GSM is both underdiagnosed and undertreated, yet highly responsive to intervention.

Clinical recommendations:

  • Integrate pelvic floor screening questions into your MSK assessment, especially for women over 45.
  • Encourage clients to discuss symptoms with their GP or menopause specialist.
  • Promote local vaginal oestrogen as a safe, effective option that can be used alongside HRT.
  • Combine this with pelvic floor muscle training to improve tissue elasticity, continence, and confidence to move.
  • Collaborate with pelvic health physiotherapists for targeted assessment and rehabilitation.

2. Bone Health and Exercise Prescription

Oestrogen is a major regulator of bone formation and resorption. During the menopause transition, bone loss accelerates—beginning about one year before the final menstrual period and continuing for around three years. On average, women lose 6% of their bone mass, but in some, the loss can be up to 15%.

DEXA scanning should be considered not only for women over 65 but also for younger post-menopausal women with risk factors such as:

  • Early menopause (<45 years)
  • Family history of osteoporosis
  • Low BMI or restrictive eating history
  • High-volume endurance training without adequate resistance work
  • History of recurrent stress fractures

Key message:
Supervised impact and resistance training are recommended interventions for post-menopausal women with low bone density — they are not contraindicated.

Practical guidance:

  • Incorporate progressive resistance exercise at least twice weekly.
  • Use impact-based loading where appropriate (e.g. hopping, skipping, or weighted heel drops).
  • Address fear of movement — many women avoid loading exercises unnecessarily.

3. Strength, Power, and Sedentary Behaviour

On average, women in the UK spend 20 years of later life in poor health. Declines in strength and power are key contributors to frailty and reduced independence.

During menopause, decreases in oestrogen contribute to the loss of lean muscle mass and neuromuscular performance, particularly in the quadriceps and gluteal muscles.

Clinical implications:

  • Prioritise strength and power testing as part of assessment.
  • Recommend movement breaks every 30–45 minutes for sedentary workers.
  • Encourage pelvic floor-safe strength training and impact loading.
  • Educate women that physical fitness is a major predictor of healthy ageing — and it’s never too late to start.

Bringing It All Together

Heather’s case reflects the lived experience of many women navigating midlife and post-menopause. Recognising that issues such as low bone density and GSM are menopause-related empowers women to take proactive steps towards recovery and prevention.

As physiotherapists, we have an invaluable opportunity to:

  • Identify risk factors early
  • Screen for pelvic and bone health issues
  • Offer tailored, evidence-informed exercise
  • Signpost appropriately for medical or pelvic health input

By embedding menopause awareness into everyday physiotherapy practice, we can help women maintain independence, confidence, and wellbeing throughout later life.

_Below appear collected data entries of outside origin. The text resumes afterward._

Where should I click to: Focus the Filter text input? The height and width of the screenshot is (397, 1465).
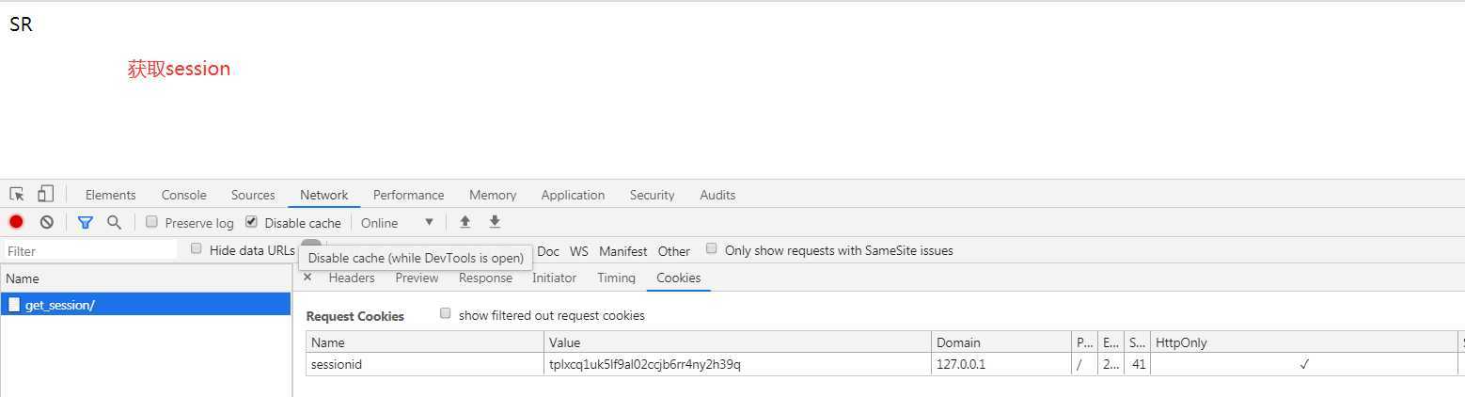click(x=90, y=250)
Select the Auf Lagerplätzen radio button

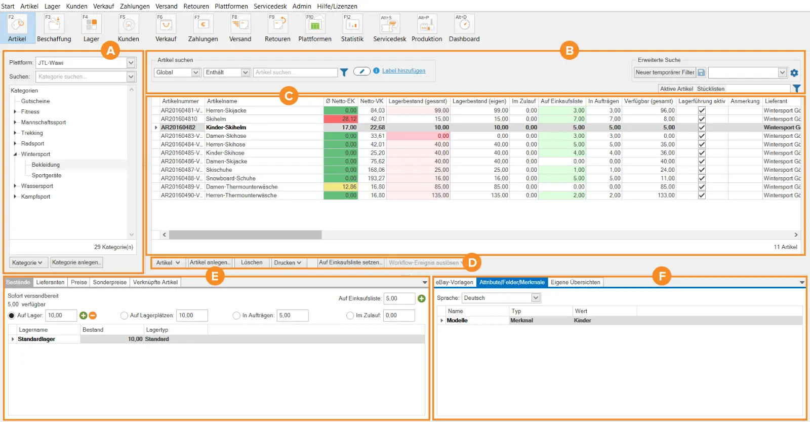[124, 315]
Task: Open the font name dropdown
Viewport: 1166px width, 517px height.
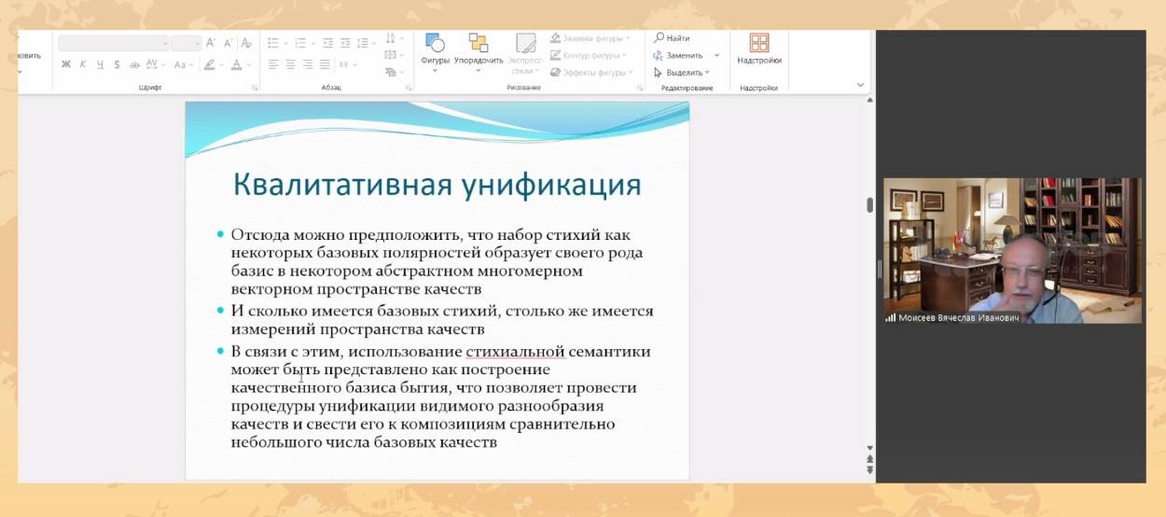Action: [x=165, y=43]
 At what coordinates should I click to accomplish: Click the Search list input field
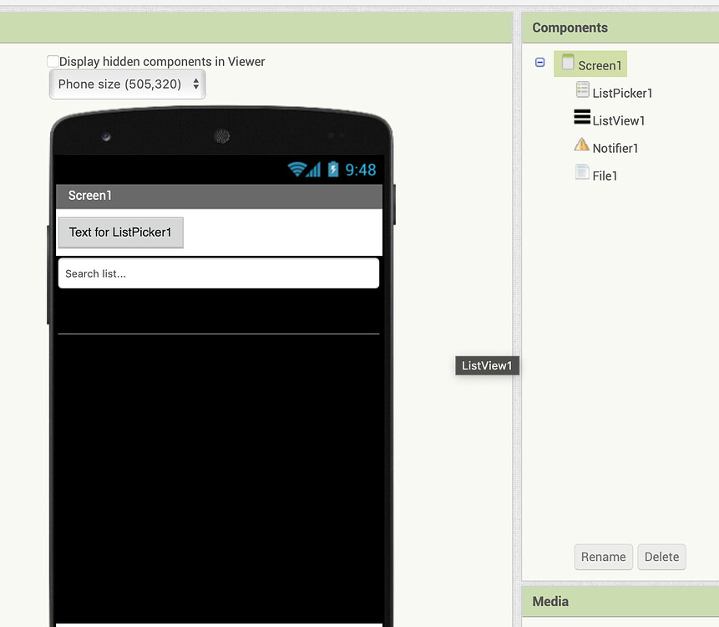tap(218, 273)
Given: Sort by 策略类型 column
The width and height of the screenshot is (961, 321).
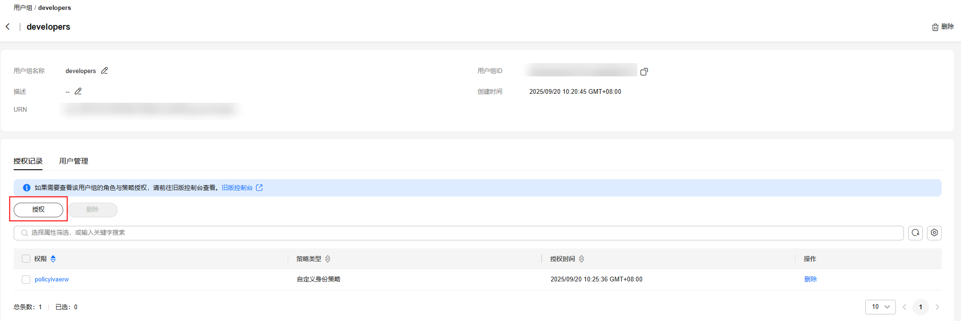Looking at the screenshot, I should coord(328,259).
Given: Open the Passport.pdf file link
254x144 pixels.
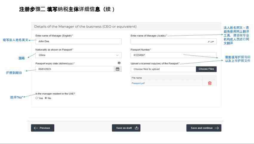Looking at the screenshot, I should 138,83.
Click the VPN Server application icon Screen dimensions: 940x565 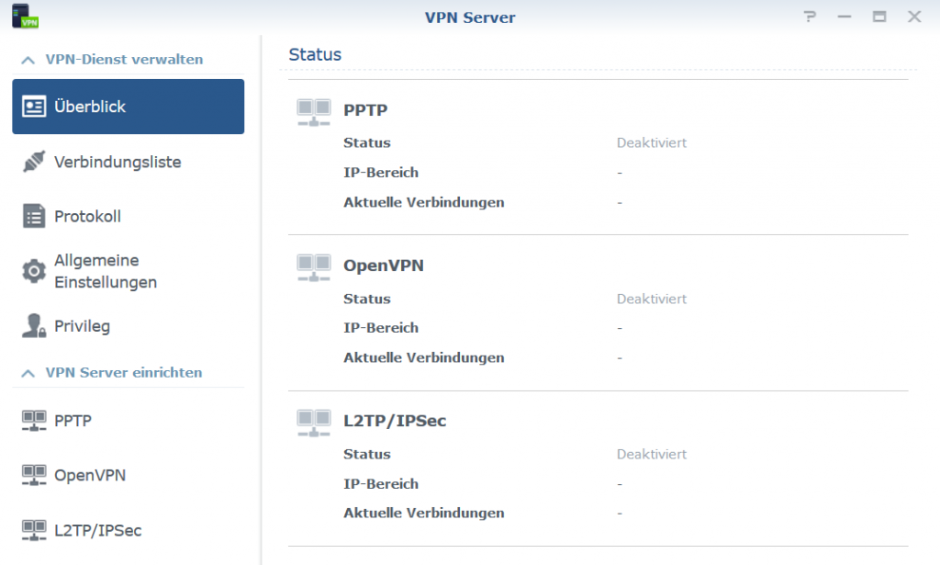pos(24,17)
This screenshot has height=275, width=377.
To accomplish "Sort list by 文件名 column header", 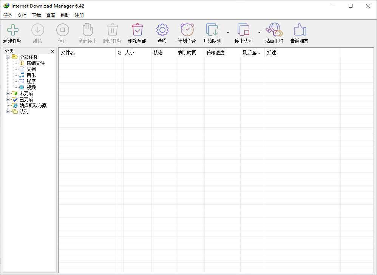I will point(87,53).
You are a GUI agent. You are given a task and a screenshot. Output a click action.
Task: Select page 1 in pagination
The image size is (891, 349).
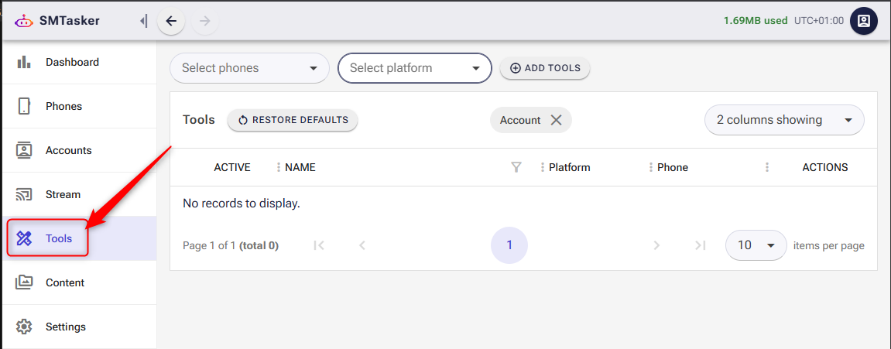click(x=509, y=245)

Further Learning and Professional Development

The Menopause Movement Foundation and Advanced Practitioner Courses provide physiotherapists with comprehensive, evidence-based education on menopause and its systemic impacts. The multidisciplinary team includes:

  • Gynaecologist
  • Psychologist
  • Dietitian & Nutritionist
  • Exercise Physiologist
  • Yoga & Mindfulness Teacher
  • Pelvic Health and MSK Physiotherapist

We are also launching our Menopause MOT Clinical Package in the new year — designed to help physiotherapists deliver structured, holistic assessments and interventions for women in midlife and beyond.

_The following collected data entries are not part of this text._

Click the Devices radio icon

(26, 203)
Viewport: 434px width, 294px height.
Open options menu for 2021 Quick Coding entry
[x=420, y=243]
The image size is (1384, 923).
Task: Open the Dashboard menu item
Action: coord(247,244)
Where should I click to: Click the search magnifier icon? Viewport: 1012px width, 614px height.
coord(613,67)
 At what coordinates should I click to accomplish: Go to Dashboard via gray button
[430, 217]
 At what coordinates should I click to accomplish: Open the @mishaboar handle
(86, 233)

🔗 Learn more at: https://www.menopausemovement.co/course#about

Key Takeaways for Physiotherapists

  • Menopause impacts every woman, regardless of symptom presentation.
  • GSM and low bone density are common, under-recognised, and treatable.
  • Impact and resistance training are key interventions for bone health.
  • Include pelvic floor and bone health screening in MSK assessments.
  • Educate and empower women to stay active, confident, and strong.

Every contact counts.
By integrating menopause-informed care into physiotherapy practice, we can make a profound difference to women’s long-term musculoskeletal and overall health.